Di fronte alla pandemia il ricorso alla cassa integrazione, abbinata al blocco dei licenziamenti e all’estensione a tutte le imprese, è stato lo strumento utile per contenere i costi sociali della crisi. Ha messo però in luce anche le debolezze di uno strumento nato per altri scopi. Non ha assicurato le tutele alle fasce più fragili dei lavoratori e ha nascosto la reale portata che la crisi determinerà sull’occupazione alla ripresa della produzione e della sospensione delle tutele straordinarie.

È per queste ragioni che oggi è all’ordine del giorno del Governo la riforma degli ammortizzatori sociali. Ciò che va immediatamente corretto è mettere mano al sistema affinché assicuri una copertura universale per tutti i lavoratori mettendo fine all’ormai insostenibile dualismo fra tutelati e non tutelati.



Se riforma decisiva deve essere va però rivista l’impostazione di fondo. Le tutele devono riguardare la possibilità per il lavoratore di avere un nuovo lavoro. Cosa diversa dal posto di lavoro. Servono politiche industriali e territoriali per mantenere in Italia il maggior numero di imprese, anzi, serve potenziare le politiche per attrarre nuove imprese a investire da noi. Ma il diritto individuale della persona è di trovare un servizio al lavoro che si prenda carico del suo bisogno e gli fornisca tutti gli strumenti necessari, sostegno al reddito ma anche formazione, per poter trovare una nuova occupazione.

Il ritardo italiano sulla creazione di una politica attiva del lavoro va oggi recuperato con molta rapidità. Il tema della riforma degli ammortizzatori sociali va di pari passo con la costruzione di un sistema di servizi al lavoro capace di fornire una politica di ricollocazione a quanti perdono il lavoro. Anche le ultime dichiarazioni del ministro del Lavoro tendono a separare i due temi, mentre una reale svolta riformatrice degli ammortizzatori sociali non può non coinvolgere anche decisioni definitive sui Centri per l’impiego e l’Anpal, l’agenzia nazionale che avrebbe dovuto coordinare le politiche del lavoro.

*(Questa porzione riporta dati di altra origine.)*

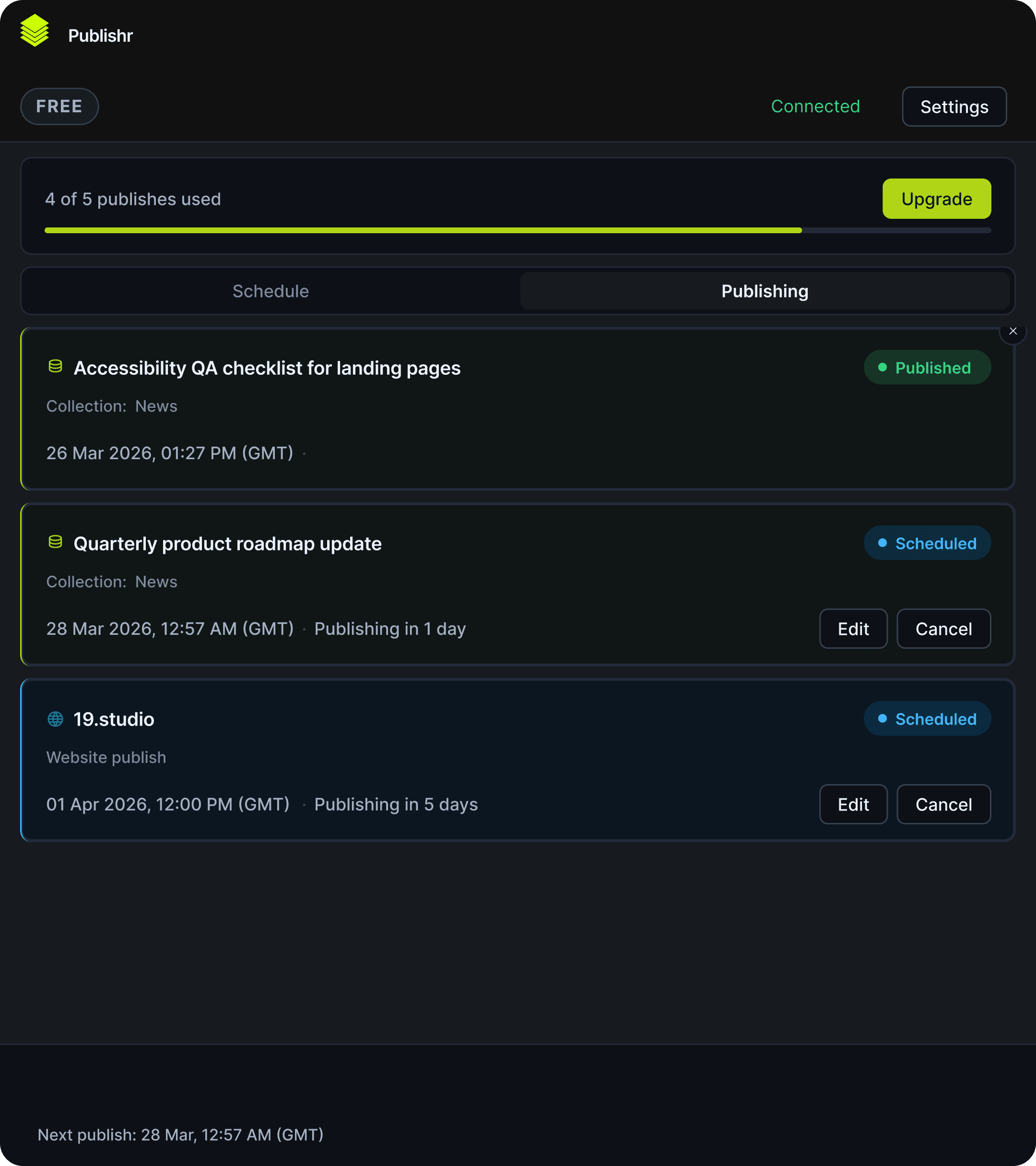
Task: Click the Scheduled badge on Quarterly roadmap
Action: click(x=927, y=543)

Partiamo dai processi e dai servizi invece che rifarci alle teorie. Nei Paesi europei, e la stessa Europa sollecita tutti a realizzare modelli simili, chi resta disoccupato si reca presso un Centro per l’impiego dove riceve la tutela al reddito che gli spetta e un piano di azione per adeguare le proprie competenze in vista di un percorso finalizzato a trovare una nuova occupazione. Fra la presa in carico e l’avvio del programma personalizzato di adeguamento delle competenze passa un certo lasso di tempo per cui coloro che non richiedono adeguamento della formazione possono trovare lavoro attraverso una proattivazione delle proprie doti e conoscenze. La rete dei servizi è assicurata da agenzie pubbliche e private che, in forma diversa da Paese a Paese, collaborano nel fornire tutti i supporti previsti dai piani individuali.

A coordinamento di quanto viene svolto dai centri territoriali vi è in ogni Paese un’agenzia che promuove e coordina quanto previsto dalle politiche attive per il lavoro. Le agenzie hanno la gestione delle risorse economiche sia per i sostegni al reddito (politiche passive), sia per finanziare l’erogazione dei servizi di formazione, orientamento, ecc. ritenuti necessari (politiche attive).

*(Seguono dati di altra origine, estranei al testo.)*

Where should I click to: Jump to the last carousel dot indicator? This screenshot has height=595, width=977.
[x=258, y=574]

Senza porre grandi analisi sul significato della “condizionalità” dei servizi che pesa invece nel dibattito italiano, è palese che politiche passive e attive marciano assieme. Il loro abbinamento assicura l’intervento economico necessario ad assicurare la continuità del reddito e insieme il miglior sostegno possibile per cercare una nuova collocazione lavorativa.

Anpal era nata per costruire anche in Italia un modello analogo. Indispensabile era però la revisione delle attribuzioni alle Regioni delle politiche del lavoro come previsto dal referendum poi bocciato. Oggi quindi servono due passaggi fondamentali: correggere l’errore di aver lasciato la parte politiche passive all’Inps (senza cassa sarebbe un’agenzia zoppa), riformulare compiti e governance per tenere conto del rapporto reale Stato-Regioni.

Due cose invece non si possono più fare: pensare che esista un riforma degli ammortizzatori sociali ben fatta che non tenga conto anche delle politiche attive del lavoro e continuare a lasciare il prof. Parisi dal Mississippi ancora a presiedere Anpal e Anpal servizi.